- [RECORDED INFORMATION]

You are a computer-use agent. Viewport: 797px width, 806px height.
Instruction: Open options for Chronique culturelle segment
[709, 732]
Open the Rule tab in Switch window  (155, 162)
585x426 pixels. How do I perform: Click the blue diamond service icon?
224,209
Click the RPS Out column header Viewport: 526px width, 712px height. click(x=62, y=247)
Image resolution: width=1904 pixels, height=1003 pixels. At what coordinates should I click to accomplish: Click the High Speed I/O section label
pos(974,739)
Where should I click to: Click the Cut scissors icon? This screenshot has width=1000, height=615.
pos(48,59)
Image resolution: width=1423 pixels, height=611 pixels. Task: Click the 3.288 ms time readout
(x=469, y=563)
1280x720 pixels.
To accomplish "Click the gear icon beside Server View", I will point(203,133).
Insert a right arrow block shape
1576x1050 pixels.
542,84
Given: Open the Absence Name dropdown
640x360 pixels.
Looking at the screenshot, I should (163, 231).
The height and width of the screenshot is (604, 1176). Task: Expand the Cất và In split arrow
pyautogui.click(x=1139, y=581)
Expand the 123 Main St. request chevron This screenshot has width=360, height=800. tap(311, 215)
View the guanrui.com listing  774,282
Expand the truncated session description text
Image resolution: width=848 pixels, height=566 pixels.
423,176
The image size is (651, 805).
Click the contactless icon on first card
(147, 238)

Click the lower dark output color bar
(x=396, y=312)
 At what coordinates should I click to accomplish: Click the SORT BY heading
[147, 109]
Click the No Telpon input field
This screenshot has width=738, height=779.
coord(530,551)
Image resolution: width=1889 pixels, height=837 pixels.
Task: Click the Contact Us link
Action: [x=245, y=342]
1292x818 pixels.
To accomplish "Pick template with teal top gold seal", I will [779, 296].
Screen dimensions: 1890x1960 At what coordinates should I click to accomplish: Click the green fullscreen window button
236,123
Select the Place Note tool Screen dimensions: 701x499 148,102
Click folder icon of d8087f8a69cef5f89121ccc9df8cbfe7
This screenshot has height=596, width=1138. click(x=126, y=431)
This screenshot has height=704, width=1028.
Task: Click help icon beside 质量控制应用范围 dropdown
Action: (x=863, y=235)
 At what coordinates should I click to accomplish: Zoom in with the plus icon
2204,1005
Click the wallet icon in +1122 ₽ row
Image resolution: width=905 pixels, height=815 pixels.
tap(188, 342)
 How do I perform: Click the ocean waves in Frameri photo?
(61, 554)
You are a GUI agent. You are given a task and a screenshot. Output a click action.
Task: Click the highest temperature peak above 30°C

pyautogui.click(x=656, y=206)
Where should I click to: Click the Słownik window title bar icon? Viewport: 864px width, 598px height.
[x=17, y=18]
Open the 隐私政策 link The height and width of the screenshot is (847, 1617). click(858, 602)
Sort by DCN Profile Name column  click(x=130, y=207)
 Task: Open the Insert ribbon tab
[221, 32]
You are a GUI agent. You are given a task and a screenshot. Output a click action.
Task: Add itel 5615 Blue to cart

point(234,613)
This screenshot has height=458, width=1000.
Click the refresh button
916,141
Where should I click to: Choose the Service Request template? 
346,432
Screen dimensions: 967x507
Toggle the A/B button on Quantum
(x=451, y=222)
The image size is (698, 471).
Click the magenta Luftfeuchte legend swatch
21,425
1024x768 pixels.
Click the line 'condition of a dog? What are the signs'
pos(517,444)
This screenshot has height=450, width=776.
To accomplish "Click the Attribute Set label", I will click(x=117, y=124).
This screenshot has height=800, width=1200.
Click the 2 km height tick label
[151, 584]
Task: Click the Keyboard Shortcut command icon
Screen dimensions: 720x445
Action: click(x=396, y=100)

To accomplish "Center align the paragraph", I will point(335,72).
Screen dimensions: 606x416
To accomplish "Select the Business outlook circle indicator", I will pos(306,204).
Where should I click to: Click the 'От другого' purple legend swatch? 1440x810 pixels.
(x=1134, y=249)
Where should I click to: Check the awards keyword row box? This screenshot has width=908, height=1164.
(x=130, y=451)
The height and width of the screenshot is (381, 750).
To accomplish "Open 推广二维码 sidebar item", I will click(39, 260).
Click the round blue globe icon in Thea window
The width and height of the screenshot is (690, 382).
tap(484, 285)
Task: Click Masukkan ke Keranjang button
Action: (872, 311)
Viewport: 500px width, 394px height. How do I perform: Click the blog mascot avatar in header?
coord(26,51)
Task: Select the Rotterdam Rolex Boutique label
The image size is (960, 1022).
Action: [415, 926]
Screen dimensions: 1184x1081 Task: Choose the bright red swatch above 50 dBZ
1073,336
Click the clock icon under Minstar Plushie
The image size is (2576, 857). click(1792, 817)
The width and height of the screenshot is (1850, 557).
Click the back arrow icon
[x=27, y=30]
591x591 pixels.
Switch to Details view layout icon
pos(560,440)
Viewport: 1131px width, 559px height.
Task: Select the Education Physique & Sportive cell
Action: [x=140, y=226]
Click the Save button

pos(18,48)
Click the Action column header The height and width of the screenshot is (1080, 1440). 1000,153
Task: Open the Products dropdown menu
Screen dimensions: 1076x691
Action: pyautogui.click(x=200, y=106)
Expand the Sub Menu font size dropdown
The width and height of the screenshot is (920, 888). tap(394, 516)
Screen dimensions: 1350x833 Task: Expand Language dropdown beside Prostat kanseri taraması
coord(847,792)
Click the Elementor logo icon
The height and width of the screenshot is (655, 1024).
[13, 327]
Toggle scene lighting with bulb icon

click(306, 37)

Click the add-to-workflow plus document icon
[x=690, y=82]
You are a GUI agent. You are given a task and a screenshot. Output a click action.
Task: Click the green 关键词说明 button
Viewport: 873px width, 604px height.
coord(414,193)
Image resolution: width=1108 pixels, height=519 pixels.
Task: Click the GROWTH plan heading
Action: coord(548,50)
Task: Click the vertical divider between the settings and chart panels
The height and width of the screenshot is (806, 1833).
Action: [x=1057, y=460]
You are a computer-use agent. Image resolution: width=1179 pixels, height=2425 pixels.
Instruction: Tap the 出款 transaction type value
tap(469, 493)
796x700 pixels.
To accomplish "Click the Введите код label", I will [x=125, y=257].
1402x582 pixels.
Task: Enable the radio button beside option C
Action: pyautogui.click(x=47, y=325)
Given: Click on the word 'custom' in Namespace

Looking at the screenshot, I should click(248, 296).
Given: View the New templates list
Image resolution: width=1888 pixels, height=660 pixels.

- [GOAL OF THE EXERCISE] From the data above, output exactly the lines between the one containing "Click the Action" and the one containing "796x700 pixels.", counting both of them.

- [ANSWER TO THIS PROBLEM]
Click the Action column header The height and width of the screenshot is (1080, 1440). 1000,153
Task: Open the Products dropdown menu
Screen dimensions: 1076x691
Action: pyautogui.click(x=200, y=106)
Expand the Sub Menu font size dropdown
The width and height of the screenshot is (920, 888). tap(394, 516)
Screen dimensions: 1350x833 Task: Expand Language dropdown beside Prostat kanseri taraması
coord(847,792)
Click the Elementor logo icon
The height and width of the screenshot is (655, 1024).
[13, 327]
Toggle scene lighting with bulb icon

click(306, 37)

Click the add-to-workflow plus document icon
[x=690, y=82]
You are a GUI agent. You are given a task and a screenshot. Output a click action.
Task: Click the green 关键词说明 button
Viewport: 873px width, 604px height.
coord(414,193)
Image resolution: width=1108 pixels, height=519 pixels.
Task: Click the GROWTH plan heading
Action: coord(548,50)
Task: Click the vertical divider between the settings and chart panels
The height and width of the screenshot is (806, 1833).
Action: [x=1057, y=460]
You are a computer-use agent. Image resolution: width=1179 pixels, height=2425 pixels.
Instruction: Tap the 出款 transaction type value
tap(469, 493)
796x700 pixels.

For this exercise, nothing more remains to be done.